Show that $B(x; \ n, \ 1 - p) = 1 - B(n - x - 1; \ n, \ p)$

Question

In my statistics book $B$ is defined as: $$B(x; \ n, \ p) = \sum_{y = 0}^{x}b(y; \ n, \ p) = \sum_{y = 0}^{x}{n \choose y}p^{y}(1 - p)^{n - y}$$

I want to show that: $$B(x; \ n, \ 1 - p) = 1 - B(n - x - 1; \ n, \ p)$$

The hint that I got was that at most $x$ successes is equivalent to at least $(n - x)$ failures in the binomial probability distribution. I tried to rewrite it but I get stuck in nowhere.
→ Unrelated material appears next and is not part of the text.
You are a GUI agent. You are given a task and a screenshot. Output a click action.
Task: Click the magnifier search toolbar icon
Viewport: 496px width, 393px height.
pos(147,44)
Appreciate any help, cheers.

Answer 1

\begin{align} 1 - B(n - x - 1; \ n, \ p) = & 1 - \sum_{y = n-x-1}^{n}{n \choose y}p^{y}(1 - p)^{n - y} \\ = & \sum_{y = 0}^{n}{n \choose y}p^{y}(1 - p)^{n - y} - \sum_{y = n-x-1}^{n}{n \choose y}p^{y}(1 - p)^{n - y} \\ = & \sum_{y = n-x}^{n}{n \choose y}p^{y}(1 - p)^{n - y} \\ = & \binom{n}{n-x}p^{n-x}(1-p)^{x} + \binom{n}{n-x+1}p^{n-x+1}(1-p)^{x-1} + ... + \binom{n}{n}p^{n}(1-p)^{0} \\=& \binom{n}{n-(n-x)}p^{n-x}(1-p)^{x} + \binom{n}{n-(n-x+1)}p^{n-x+1}(1-p)^{x-1} + ... + \binom{n}{n-(n)}p^{n}(1-p)^{0} \\=& \binom{n}{x}p^{n-x}(1-p)^{x} + \binom{n}{x-1}p^{n-x+1}(1-p)^{x-1} + ... + \binom{n}{0}p^{n}(1-p)^{0} \\ =& \sum_{y = 0}^{x}{n \choose y}(1-p)^{y}p^{n - y} \\ =& B(x; \ n, \ 1 - p) \end{align}